- _Requests_
1. Decide whether each statement below agrees with the jelly post, answering yes or no and quoting the exact words of the post that settle it. (a) The writer used cookie cutters to make enough rabbits for the whole class. (b) The large orange plastic jelly mold turned out a recognizable animal last Xmas. (c) The writer considered The Magicians the perfect escapist reading.
2. Please list every jelly mold mentioned in the jelly post.

- _Given text_
----------------

Tuesday, March 31, 2009

The wobble


Jellies were once the pinnacle of sophistication.

(As a child, I made jellies in the shape of rabbits as an edible school project for our medieval feast - but though we had, at home, both a very good though now no longer fully functional large orange plastic jelly mold [it was benevolently tested last Xmas as part of small-child-oriented holiday preparations, but the jelly that emerged was not zoologically recognizable] and also smaller metal rabbit molds that perhaps worked better as cake tins, I believe that I used cookie cutters to solve the problem of how to scale up and make enough rabbits for everybody in the class to have their own.)

And here is the jellymongers website. Victorian breakfast looks to be a thing of considerable deliciousness (do I spy decorative anchovies?). Also, for the discerning, bespoke jelly moulds (pictured above). I wouldn't mind having one of these for a party.

I always have a trickle of advance reading copies coming into my apartment, many of which seem to have been sent to me on no rationally comprehensible grounds, but late last week I got one which I seized upon with delight: Lev Grossman's forthcoming novel The Magicians.

It is perhaps too dark to be the perfect escapist reading, but I thought it was very good indeed. For comic relief, I will also observe that I recently bought another book about magic partly because the Amazon reviewers' back-and-forth made me laugh...

----------------

- _Excerpted data_
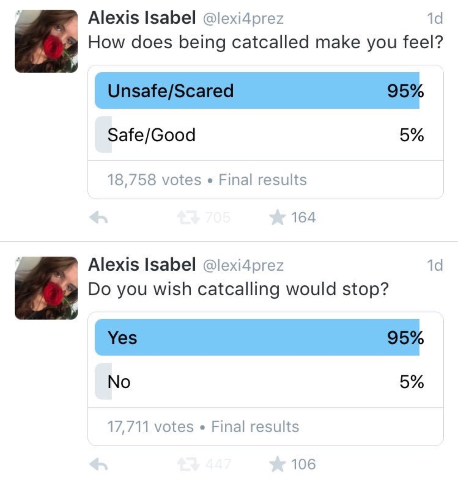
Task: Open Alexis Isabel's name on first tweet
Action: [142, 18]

----------------

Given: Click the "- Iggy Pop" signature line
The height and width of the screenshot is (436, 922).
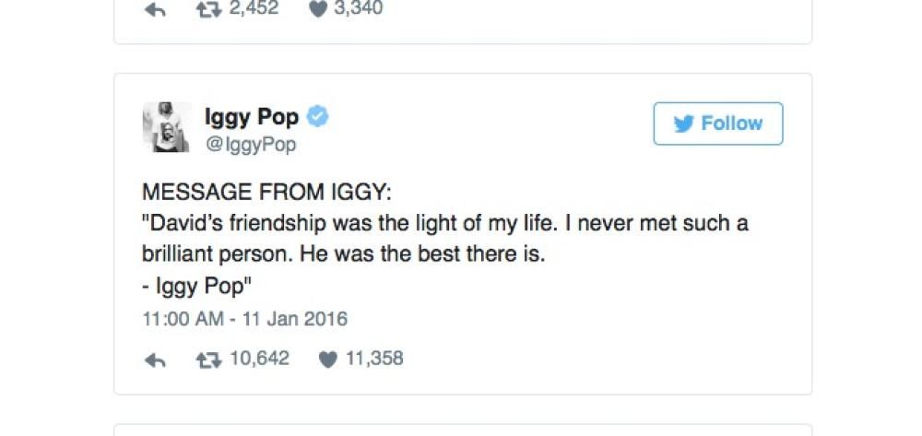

----------------

- _Full answers_
1.
(a) Yes: "I believe that I used cookie cutters to solve the problem of how to scale up and make enough rabbits for everybody in the class to have their own."
(b) No: "the jelly that emerged was not zoologically recognizable"
(c) No: "It is perhaps too dark to be the perfect escapist reading"

2.
- a large orange plastic jelly mold
- smaller metal rabbit molds
- bespoke jelly moulds